**About this exercise:** Using the data below, return every line that holds the word "will".

**Records supplied:**
▼▼▼
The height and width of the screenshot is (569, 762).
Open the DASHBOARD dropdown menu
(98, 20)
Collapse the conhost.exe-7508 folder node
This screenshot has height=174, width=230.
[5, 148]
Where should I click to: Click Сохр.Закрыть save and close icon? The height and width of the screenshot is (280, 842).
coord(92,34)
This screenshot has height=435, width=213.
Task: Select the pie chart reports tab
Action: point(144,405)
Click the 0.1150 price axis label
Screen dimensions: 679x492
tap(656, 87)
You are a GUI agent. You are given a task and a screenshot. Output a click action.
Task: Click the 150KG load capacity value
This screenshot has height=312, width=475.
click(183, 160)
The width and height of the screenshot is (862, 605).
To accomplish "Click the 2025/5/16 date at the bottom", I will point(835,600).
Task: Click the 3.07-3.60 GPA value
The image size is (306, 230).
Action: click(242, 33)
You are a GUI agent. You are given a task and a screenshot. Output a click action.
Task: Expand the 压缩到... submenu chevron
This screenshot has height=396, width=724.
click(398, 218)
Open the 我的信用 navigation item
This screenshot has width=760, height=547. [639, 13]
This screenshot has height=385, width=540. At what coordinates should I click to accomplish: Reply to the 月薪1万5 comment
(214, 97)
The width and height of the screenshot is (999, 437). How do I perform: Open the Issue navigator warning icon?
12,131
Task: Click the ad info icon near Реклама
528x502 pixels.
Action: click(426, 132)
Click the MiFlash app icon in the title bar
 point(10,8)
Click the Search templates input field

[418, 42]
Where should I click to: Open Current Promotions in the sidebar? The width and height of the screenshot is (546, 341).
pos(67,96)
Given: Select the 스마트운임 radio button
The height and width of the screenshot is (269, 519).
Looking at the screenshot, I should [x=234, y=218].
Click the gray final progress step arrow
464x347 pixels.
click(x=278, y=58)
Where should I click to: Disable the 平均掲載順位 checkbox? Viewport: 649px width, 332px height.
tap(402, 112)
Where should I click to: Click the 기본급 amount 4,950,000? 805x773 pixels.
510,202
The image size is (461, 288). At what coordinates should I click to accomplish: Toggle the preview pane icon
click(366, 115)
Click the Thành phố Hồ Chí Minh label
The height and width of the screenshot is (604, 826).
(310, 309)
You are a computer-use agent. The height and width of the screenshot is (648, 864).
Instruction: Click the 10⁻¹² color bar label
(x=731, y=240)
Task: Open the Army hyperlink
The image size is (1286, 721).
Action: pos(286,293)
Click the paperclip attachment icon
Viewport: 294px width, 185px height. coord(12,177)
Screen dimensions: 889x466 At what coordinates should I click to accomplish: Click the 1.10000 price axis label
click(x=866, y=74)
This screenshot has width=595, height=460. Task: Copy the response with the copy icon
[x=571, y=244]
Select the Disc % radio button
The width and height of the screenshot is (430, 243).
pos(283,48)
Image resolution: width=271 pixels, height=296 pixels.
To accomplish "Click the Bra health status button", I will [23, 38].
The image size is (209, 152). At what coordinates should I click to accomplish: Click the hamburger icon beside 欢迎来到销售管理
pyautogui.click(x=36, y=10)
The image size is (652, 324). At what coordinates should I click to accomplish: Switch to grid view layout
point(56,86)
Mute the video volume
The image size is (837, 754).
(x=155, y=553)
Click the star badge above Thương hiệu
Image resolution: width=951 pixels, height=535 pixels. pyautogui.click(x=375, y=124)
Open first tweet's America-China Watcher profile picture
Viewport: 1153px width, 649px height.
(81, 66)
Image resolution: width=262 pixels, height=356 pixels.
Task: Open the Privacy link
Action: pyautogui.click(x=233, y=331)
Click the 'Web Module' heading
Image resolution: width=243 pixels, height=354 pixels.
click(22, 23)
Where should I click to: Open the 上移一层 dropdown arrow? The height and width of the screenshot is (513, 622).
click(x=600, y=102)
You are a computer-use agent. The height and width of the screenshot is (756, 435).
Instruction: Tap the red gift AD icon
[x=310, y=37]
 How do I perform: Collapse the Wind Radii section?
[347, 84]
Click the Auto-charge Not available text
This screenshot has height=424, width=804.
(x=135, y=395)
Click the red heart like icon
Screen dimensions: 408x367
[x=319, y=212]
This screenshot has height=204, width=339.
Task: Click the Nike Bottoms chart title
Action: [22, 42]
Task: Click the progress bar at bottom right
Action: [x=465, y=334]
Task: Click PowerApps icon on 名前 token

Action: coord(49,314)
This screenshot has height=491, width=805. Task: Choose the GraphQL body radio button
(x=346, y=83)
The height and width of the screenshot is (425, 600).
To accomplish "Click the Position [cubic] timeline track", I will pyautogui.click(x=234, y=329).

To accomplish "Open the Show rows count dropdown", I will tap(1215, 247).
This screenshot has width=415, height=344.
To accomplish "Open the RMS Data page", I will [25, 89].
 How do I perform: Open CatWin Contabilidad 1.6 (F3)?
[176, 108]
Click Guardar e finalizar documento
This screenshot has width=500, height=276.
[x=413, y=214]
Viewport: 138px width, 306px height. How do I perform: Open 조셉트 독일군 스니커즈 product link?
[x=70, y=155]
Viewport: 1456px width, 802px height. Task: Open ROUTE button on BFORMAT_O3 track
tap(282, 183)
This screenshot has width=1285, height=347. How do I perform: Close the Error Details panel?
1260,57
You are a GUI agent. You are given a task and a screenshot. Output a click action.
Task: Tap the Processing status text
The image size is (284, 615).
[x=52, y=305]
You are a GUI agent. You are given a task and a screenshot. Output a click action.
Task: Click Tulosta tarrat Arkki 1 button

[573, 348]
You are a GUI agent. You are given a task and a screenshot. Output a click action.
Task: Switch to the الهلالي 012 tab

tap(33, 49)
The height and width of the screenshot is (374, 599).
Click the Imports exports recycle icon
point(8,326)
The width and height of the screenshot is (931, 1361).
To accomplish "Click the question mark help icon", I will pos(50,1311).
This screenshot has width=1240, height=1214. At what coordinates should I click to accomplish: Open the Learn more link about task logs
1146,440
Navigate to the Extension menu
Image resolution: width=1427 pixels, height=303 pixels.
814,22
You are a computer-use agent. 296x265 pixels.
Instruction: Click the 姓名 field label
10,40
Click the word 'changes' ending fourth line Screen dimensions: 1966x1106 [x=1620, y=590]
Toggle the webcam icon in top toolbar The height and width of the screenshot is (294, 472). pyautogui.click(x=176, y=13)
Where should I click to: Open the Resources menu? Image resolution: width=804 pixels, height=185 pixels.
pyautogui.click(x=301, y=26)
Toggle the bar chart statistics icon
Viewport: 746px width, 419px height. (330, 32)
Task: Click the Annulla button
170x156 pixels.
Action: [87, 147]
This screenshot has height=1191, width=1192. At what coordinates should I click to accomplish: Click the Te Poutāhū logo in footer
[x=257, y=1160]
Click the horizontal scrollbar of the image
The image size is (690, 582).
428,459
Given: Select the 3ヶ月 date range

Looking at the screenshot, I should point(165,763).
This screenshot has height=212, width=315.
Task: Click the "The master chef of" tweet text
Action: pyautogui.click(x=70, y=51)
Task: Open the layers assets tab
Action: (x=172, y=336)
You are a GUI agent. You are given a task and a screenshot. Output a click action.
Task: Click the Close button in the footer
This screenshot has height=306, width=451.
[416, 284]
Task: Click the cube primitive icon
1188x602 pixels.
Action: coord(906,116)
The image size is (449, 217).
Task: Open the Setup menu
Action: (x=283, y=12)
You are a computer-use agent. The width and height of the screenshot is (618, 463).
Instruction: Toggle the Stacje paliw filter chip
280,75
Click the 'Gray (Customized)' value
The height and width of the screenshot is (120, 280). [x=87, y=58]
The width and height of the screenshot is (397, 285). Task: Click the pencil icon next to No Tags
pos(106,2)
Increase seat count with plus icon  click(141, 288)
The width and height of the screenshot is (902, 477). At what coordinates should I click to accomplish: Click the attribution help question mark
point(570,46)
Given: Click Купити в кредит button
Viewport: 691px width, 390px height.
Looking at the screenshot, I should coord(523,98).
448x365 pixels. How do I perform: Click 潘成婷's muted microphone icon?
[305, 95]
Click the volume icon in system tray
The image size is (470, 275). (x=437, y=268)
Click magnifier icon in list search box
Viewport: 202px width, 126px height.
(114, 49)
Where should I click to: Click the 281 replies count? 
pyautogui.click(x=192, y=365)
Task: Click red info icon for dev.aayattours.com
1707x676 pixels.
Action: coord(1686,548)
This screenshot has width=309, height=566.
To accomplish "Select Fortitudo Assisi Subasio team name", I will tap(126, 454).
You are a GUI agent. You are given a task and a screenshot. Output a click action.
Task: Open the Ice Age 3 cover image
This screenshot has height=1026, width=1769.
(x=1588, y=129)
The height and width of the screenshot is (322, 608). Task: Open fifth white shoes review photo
▲▲▲
**Reply:**
To accomplish "Click the 2025/5/16 date at the bottom", I will point(835,600).
To accomplish "Click the Bra health status button", I will [23, 38].
To accomplish "Click the Position [cubic] timeline track", I will pyautogui.click(x=234, y=329).
To accomplish "Open the Show rows count dropdown", I will tap(1215, 247).
To accomplish "Open the RMS Data page", I will [25, 89].
To accomplish "Click the question mark help icon", I will pos(50,1311).
To accomplish "Select Fortitudo Assisi Subasio team name", I will tap(126, 454).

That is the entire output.